Cobalt Strike is a legitimate commercially sold Windows-only penetration testing tool for infosec pros that has long been leveraged by threat actors to support their cyber attacks. Now a new Linux version being used by threat actors has been discovered by security researchers, meaning infosec teams with Linux infrastructure have to worry about detecting signs of this tool before malware gets installed.
Intezer, a New York-based threat detection firm, and security vendor McAfee said this week they have found a re-implementation of Cobalt Strike beacon, created by a hacker, which works on Linux and Windows systems.
Dubbed Vermillion Strike, it uses Cobalt Strike’s command and control (C2) protocol when communicating to a C2 server. And, like Cobalt Strike, it has remote access capabilities such as the ability to upload files, run shell commands and write to files.
Based on telemetry the two companies have seen, Vermillion Strike has been active in the wild since August targeting telecom companies, government agencies, IT companies, financial institutions and advisory companies around the world, the report says. “Targeting has been limited in scope, suggesting that this malware is used in specific attacks rather than mass spreading,” the report adds.

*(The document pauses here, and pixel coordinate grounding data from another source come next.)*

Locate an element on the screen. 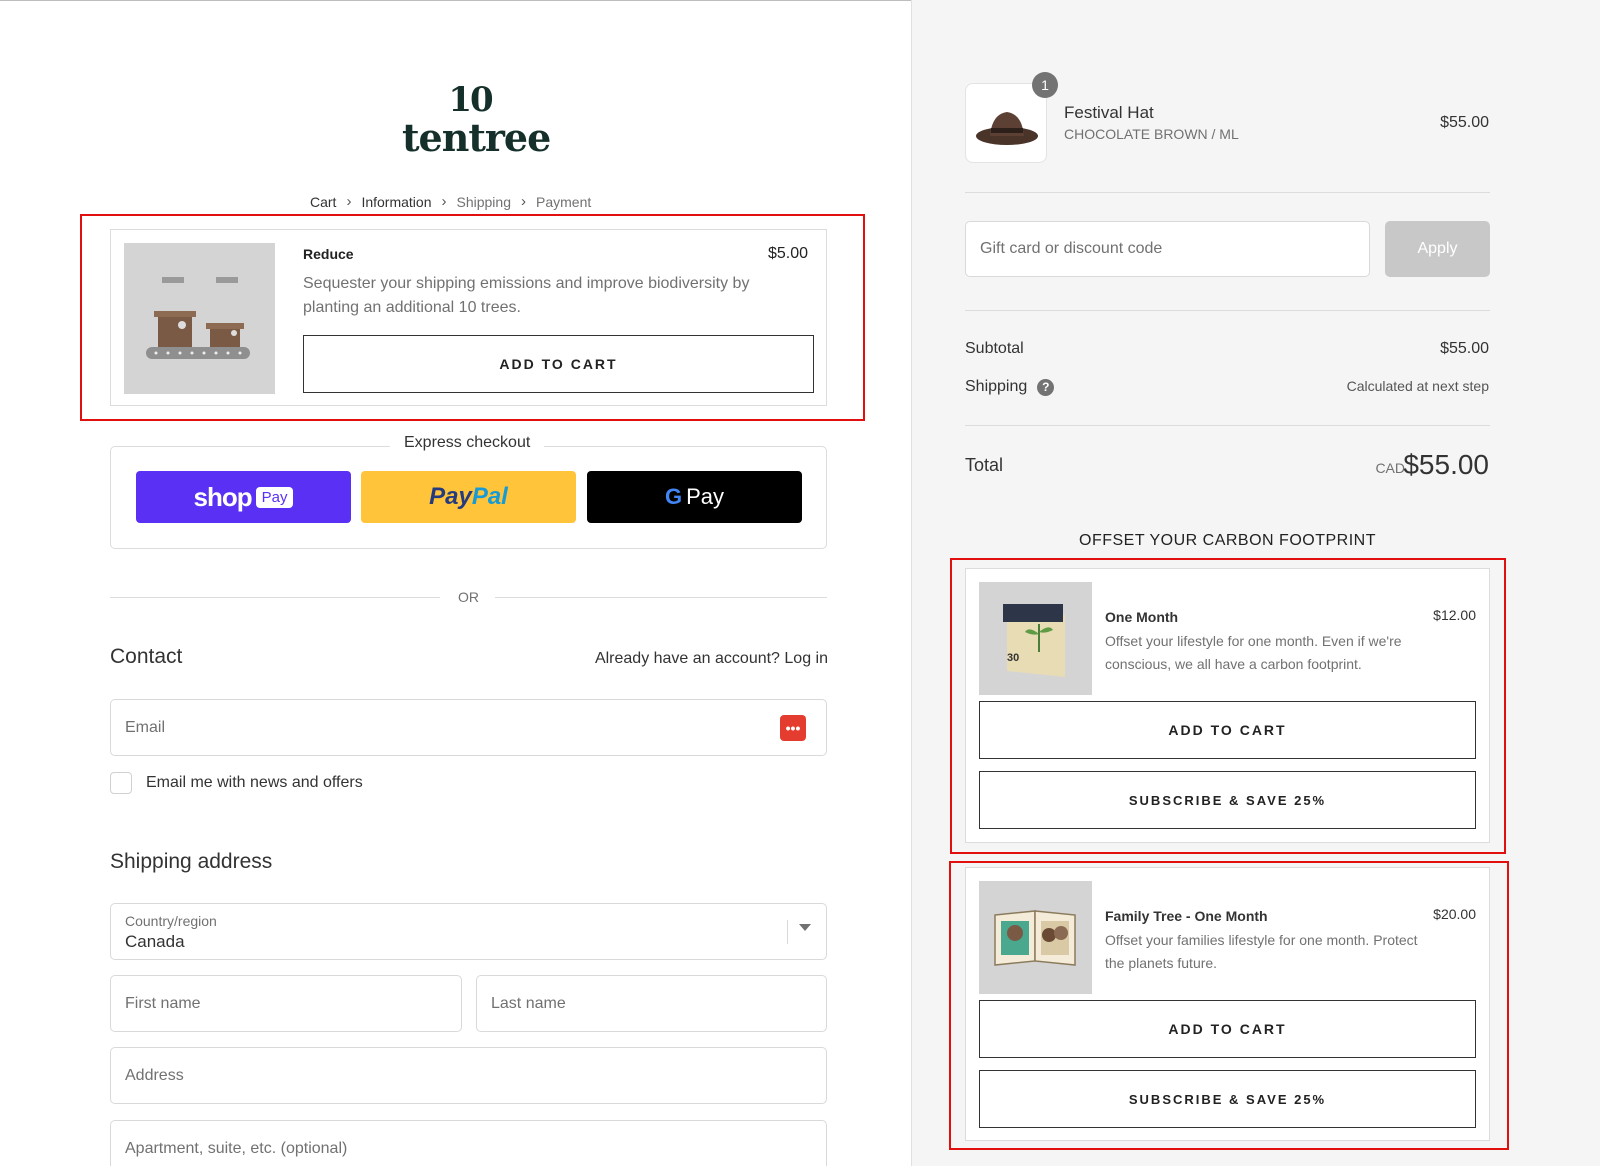 This screenshot has height=1166, width=1600. newsletter-label: Email me with news and offers is located at coordinates (254, 783).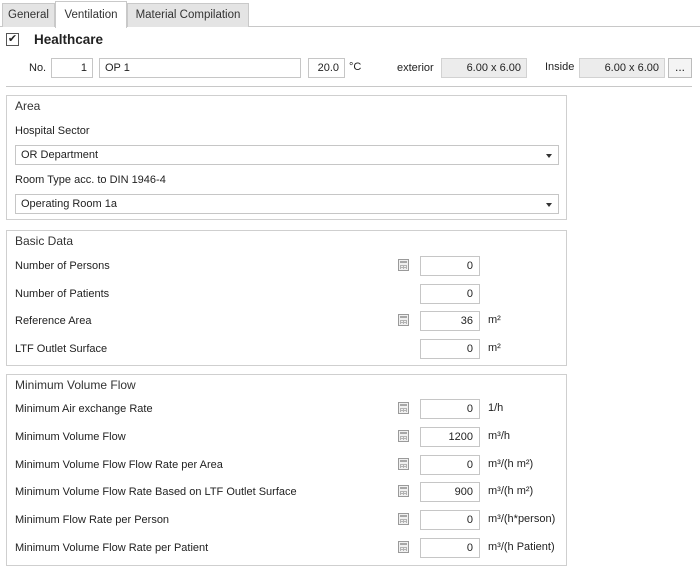  What do you see at coordinates (28, 106) in the screenshot?
I see `area-group-title: Area` at bounding box center [28, 106].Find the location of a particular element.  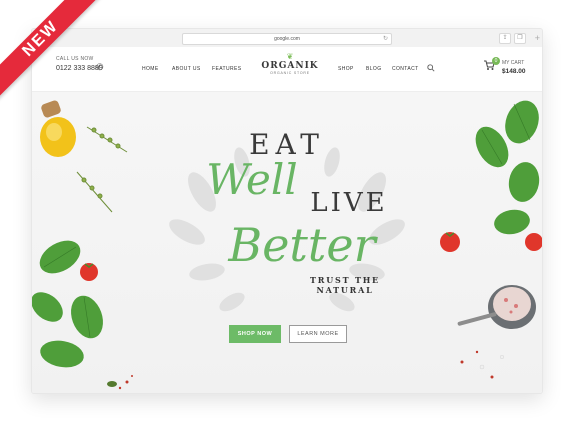

nav-features: FEATURES is located at coordinates (227, 69).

The ELF file Vermillion Strike uses is built on a Red Hat Linux distribution. That means — so far — it can only run on machines with Linux distributions based on Red Hat’s code base.

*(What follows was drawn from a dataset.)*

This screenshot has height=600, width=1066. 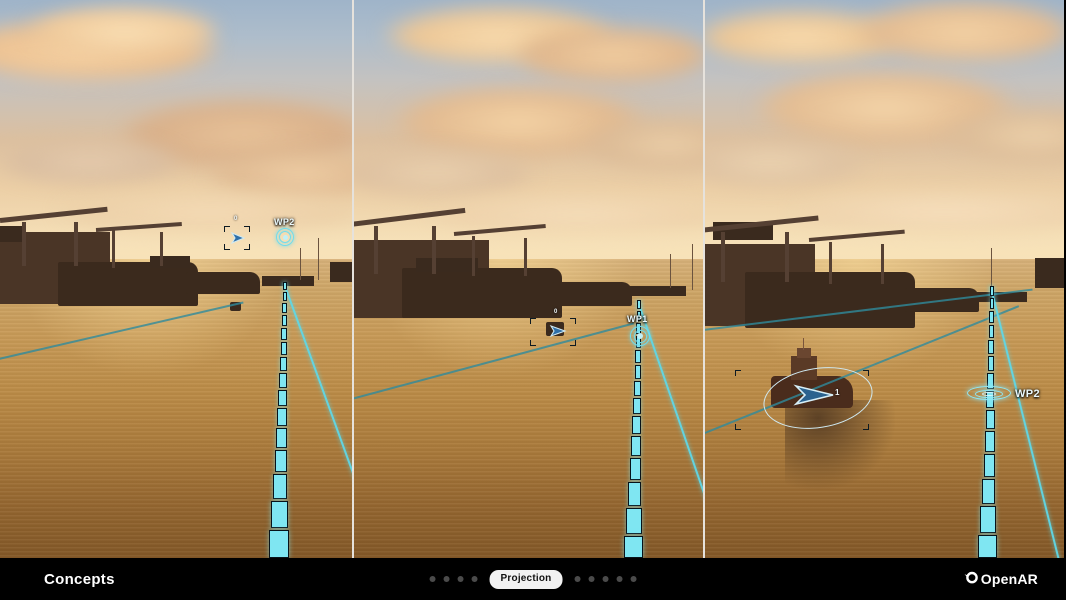 What do you see at coordinates (80, 579) in the screenshot?
I see `page-title: Concepts` at bounding box center [80, 579].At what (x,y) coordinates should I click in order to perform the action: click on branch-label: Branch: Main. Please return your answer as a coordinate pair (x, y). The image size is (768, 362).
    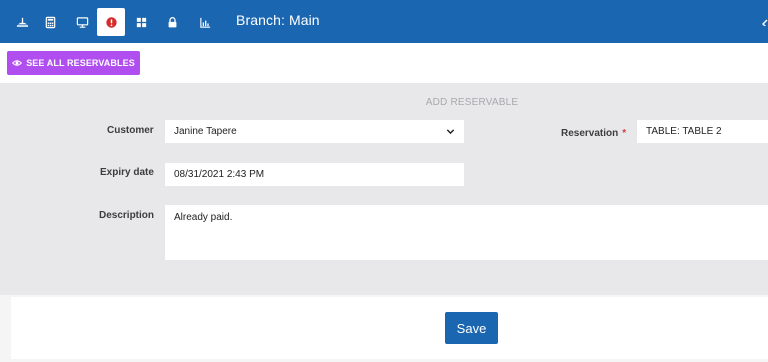
    Looking at the image, I should click on (278, 20).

The good news is that the file shares strings with previously seen Cobalt Strike samples and triggers a number of YARA rules that detect encoded Cobalt Strike configurations.
“The sophistication of this threat, its intent to conduct espionage, and the fact that the code hasn’t been seen before in other attacks, together with the fact that it targets specific entities in the wild, leads us to believe that this threat was developed by a skilled threat actor,” Intezer said in its posting.
Like Cobalt Strike, Vermillion Strike begins by fingerprinting an infected machine, gathering information on its operating system, network configuration, and other useful data for attackers. The collected information is formatted into a string, encrypted with a public RSA key, and base64 encoded before being sent to a command and control server for action.
Command and control is primarily performed over DNS but also available over HTTP. This DNS-based approach for communications can help avoid traditional defenses that monitor HTTP traffic, the report notes.
Vermilion Strike is not the only Linux port of Cobalt Strike’s Beacon, the report adds. Another example is the open-source project geacon, a Go-based implementation. “Vermilion Strike may not be the last Linux implementation of Beacon,” Intezer warns.